Edit: My initial question was regarding the expressions:
$\sqrt{1 + \sqrt{4+\sqrt{16+\sqrt{64... + \sqrt{4^{n}}}}}}$
And in general:
$\sqrt{1 + \sqrt{k+\sqrt{k^2+\sqrt{k^3... + \sqrt{k^{n}}}}}}$
And their limits, however, my working out was wrong. So, if someone can explain how to find the values of the above two expressions, that would be great!
This is just something I've noticed playing around with the radicals, and I honestly don't have much idea on how to prove it.

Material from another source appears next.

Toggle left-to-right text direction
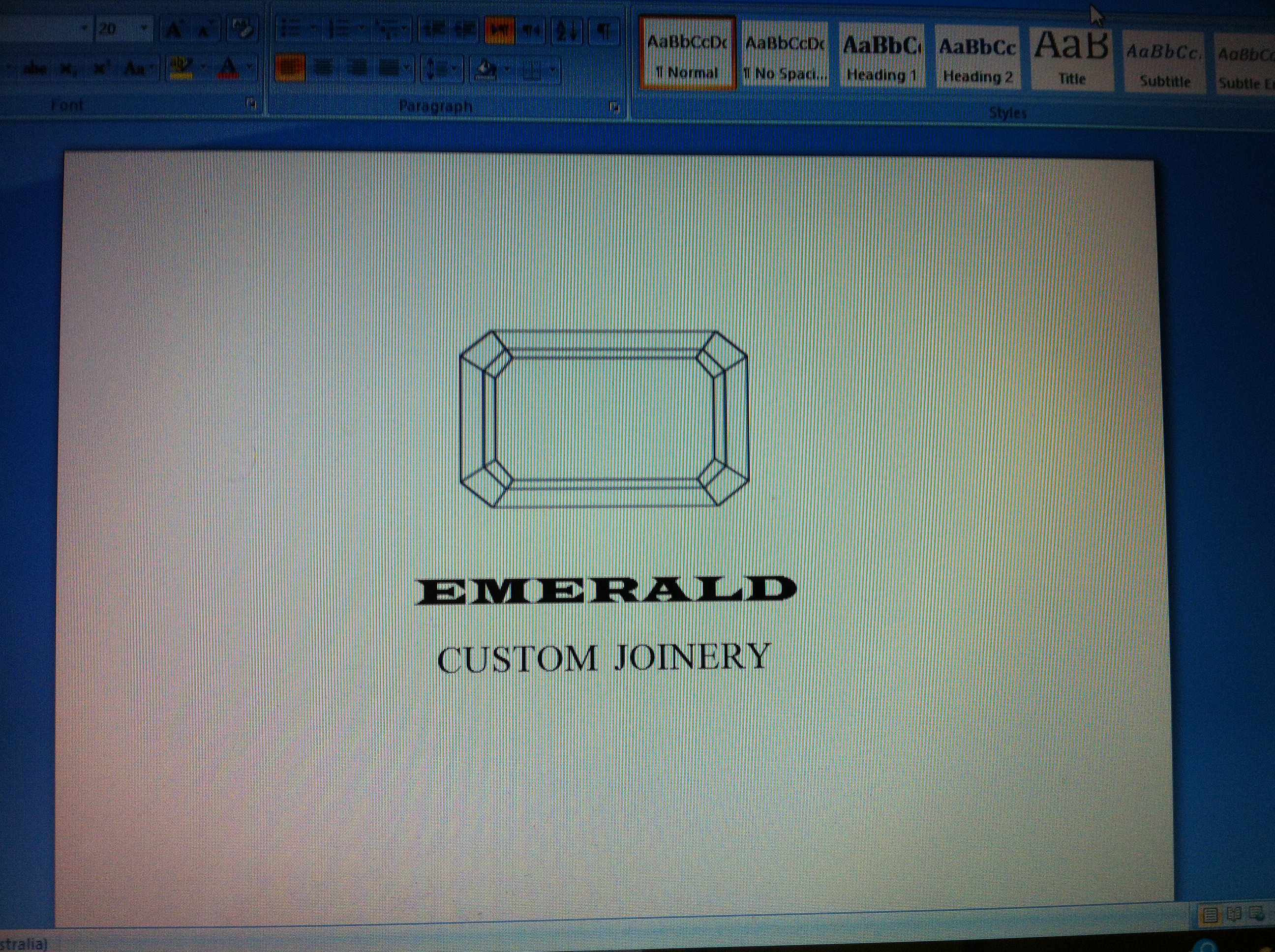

These were my ideas:
Let $\sqrt{1 + \sqrt{4+\sqrt{16+\sqrt{256... + \sqrt{4^{2^n}}}}}} = A_n$
My logic was as follows:
$A_n = \sqrt{1 + \sqrt{4+\sqrt{16+\sqrt{256... + \sqrt{4^{2^n}}}}}}$
$A_n^2 = 1 + \sqrt{4+\sqrt{16+\sqrt{256... + \sqrt{4^{2^n}}}}}$
$A_n^2 = 1 + 2\sqrt{1+\frac{1}{4}\sqrt{16+\sqrt{256... + \sqrt{4^{2^n}}}}}$
$A_n^2 = 1 + 2\sqrt{1+\sqrt{1+\frac{1}{16}\sqrt{256+... + \sqrt{4^{2^n}}}}}$
$A_n^2 = 1 + 2\sqrt{1+\sqrt{1+\sqrt{1+... + \sqrt{1}}}}$
$A_{\infty}^2 = 1 + 2\sqrt{1+\sqrt{1+\sqrt{1+... }}} = 1 + 2\phi = 2 + \sqrt{5}$
$A_{\infty} = \sqrt{2 + \sqrt{5}}$
Then, rather than this specific case, how would we evaluate:
$L = \sqrt{1 + \sqrt{k+\sqrt{k^2+\sqrt{k^4+\sqrt{k^8+...}}}}}$
Would we also get $L = \sqrt{\sqrt{k}\phi + 1}$?
And what about expressions such as:
$\sqrt{1 + \sqrt{2+\sqrt{3+...}}}$
Thanks for any answers and guidance!
Let $\phi_n:=\sqrt{1+\sqrt{1+\cdots+\sqrt{1}}}$ ($n$ square roots); note that $\phi_n\to\phi$, the golden ratio. Let $a_{n,r}:=\sqrt{k^{2^{r-n+1}}+\sqrt{\cdots+\sqrt{k^{2^r}}}}$. For induction in $n$, assume that $a_{n,r}=k^{2^{r-n}}\phi_n$. Then $$a_{n+1,r}=\sqrt{k^{2^{r-n}}+a_{n,r}}=\sqrt{k^{2^{r-n}}+k^{2^{r-n}}\phi_n}=k^{2^{r-n-1}}\phi_{n+1}$$ The initial case $n=0$ is trivially true.
Thus $\sqrt{k+\sqrt{\cdots}}=\lim_{r\to\infty}a_{r+1,r}=\lim_{r\to\infty}\sqrt{k}\phi_{r+1}=\sqrt{k}\phi$.
Hence $\sqrt{1+\sqrt{k+\cdots}}=\sqrt{1+\sqrt{k}\phi}$.